Но вдруг, после блестящего описания своей юности, Гёте по соображениям личного и придворного характера перескакивает через самое важное — через первое веймарское десятилетие и продолжает повествование прямо с того места, когда «дитя природы, доселе скованное и запуганное, обретает, наконец, свободу и начинает дышать с новой силой». Иначе говоря, вслед за насыщенными жизнью главами третьей книги он сразу диктует более гуманистические, но куда менее горячие части своего «Итальянского путешествия».
Но вот мы перечитываем биографию Гёте раз, другой, третий — и она производит гораздо менее радостное впечатление, чем хотелось бы ее автору. Каков же итог жизни, который подвел писатель, укрывшись за своей иронической манерой? Мы находим его в набросках к произведению, где неожиданно натыкаемся вот на какие слова: «Жизнь моя сплошная авантюра, ибо я всегда стремился не только развить то, что заложено в меня природой, но добыть и то, чего она вовсе мне не дала. В стремлении достичь всего, что только возможно, было столько же истинных, сколько ложных тенденций, и поэтому я всегда лишь терзался, но не ведал истинных наслаждений». Так говорит Гёте в самый светлый период, окидывая взором свое гигантское странствие по бесчисленным запутанным дорогам жизни. И по собственным его словам, он рассказал о нем в своей автобиографической повести лишь тысячную долю.

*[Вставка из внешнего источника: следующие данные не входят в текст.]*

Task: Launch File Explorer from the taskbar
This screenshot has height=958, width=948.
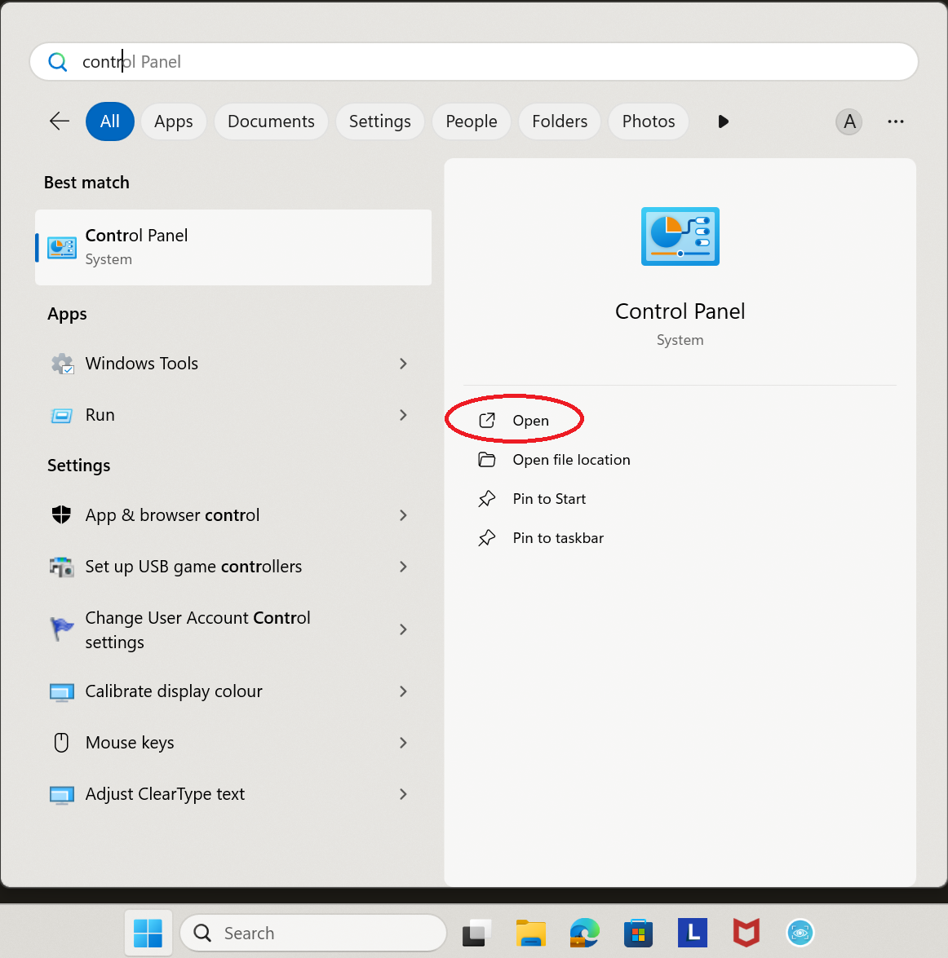Action: tap(530, 933)
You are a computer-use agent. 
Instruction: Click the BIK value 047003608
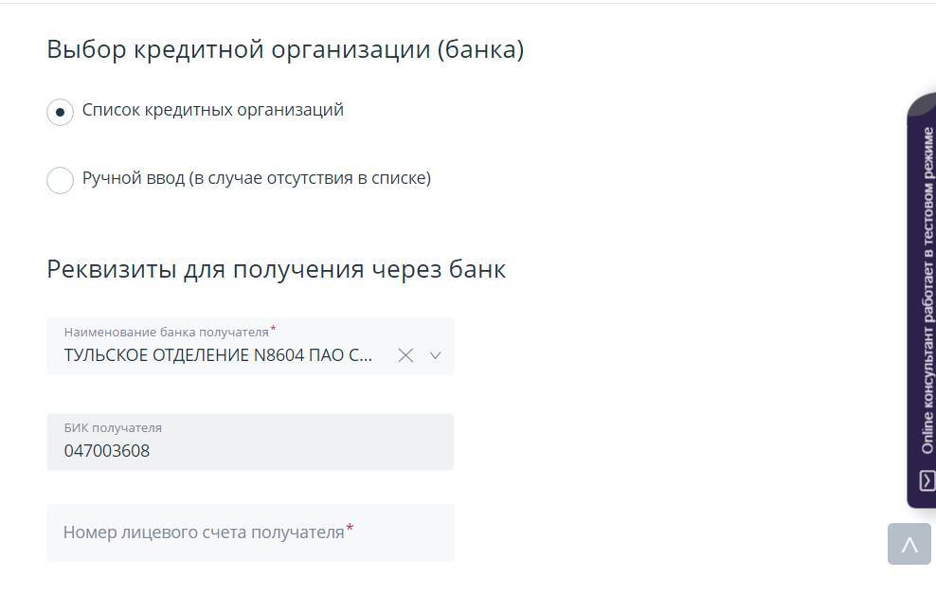107,451
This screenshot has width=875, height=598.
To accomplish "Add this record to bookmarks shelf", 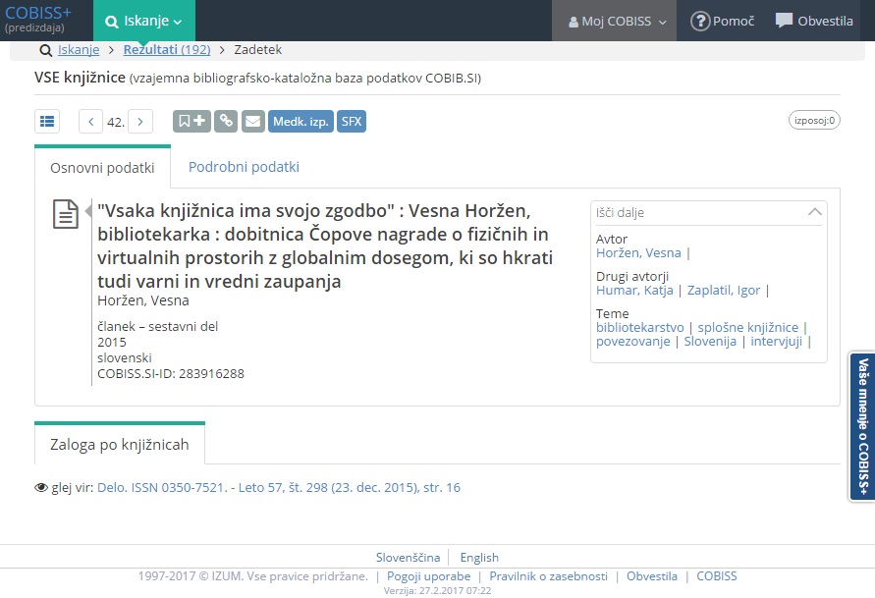I will 192,121.
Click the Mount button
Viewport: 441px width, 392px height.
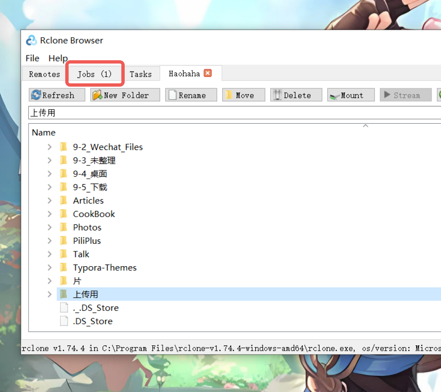click(351, 95)
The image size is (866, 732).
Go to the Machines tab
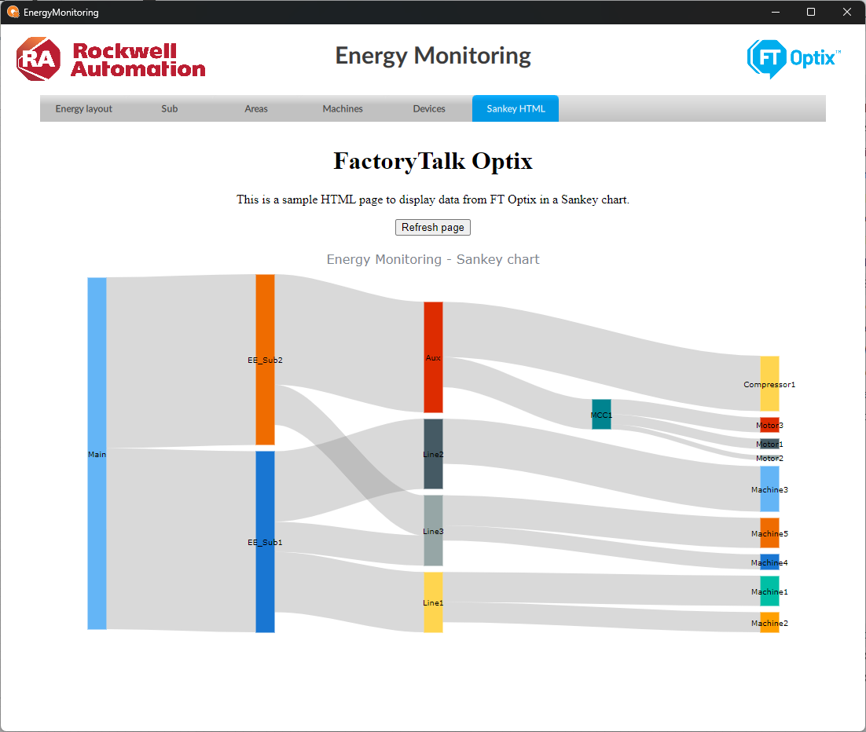[x=343, y=109]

В эти же годы Гёте закончил и опубликовал третье основное свое произведение — «Учение о цвете». В намеренно сухой манере начал он писать эту книгу, когда ему было сорок лет. Теперь ему шестьдесят, и он мечтает превратить свое сочинение в роман. Впрочем, даже в дидактической части «Учения», написанном в далеком прошлом, сквозь нарочито педантичную манеру и, очевидно, против желания автора прорывается поэт. Гёте трудно выражаться абстрактно. Он старается писать совсем просто, подробно описывая свои опыты, популярно излагая и предмет исследования и свой исследовательский метод. И все-таки по временам, как, например, в зачине предисловия, звучат ритмы, которыми написана «Ода к природе». «Цвет — вот деяния света; деяния его и страдания». И один за другим, словно в грандиозном праздничном шествии, выступают цвета, описанные, каждый в отдельности. Великолепно описывает Гёте чувство, лежащее в основе его веры в природу: «Глаз обязан своим существованием свету. Только свет извлек его из среды равнодушных животных вспомогательных органов. Ибо только на свету формируется глаз, дабы вбирать в себя свет».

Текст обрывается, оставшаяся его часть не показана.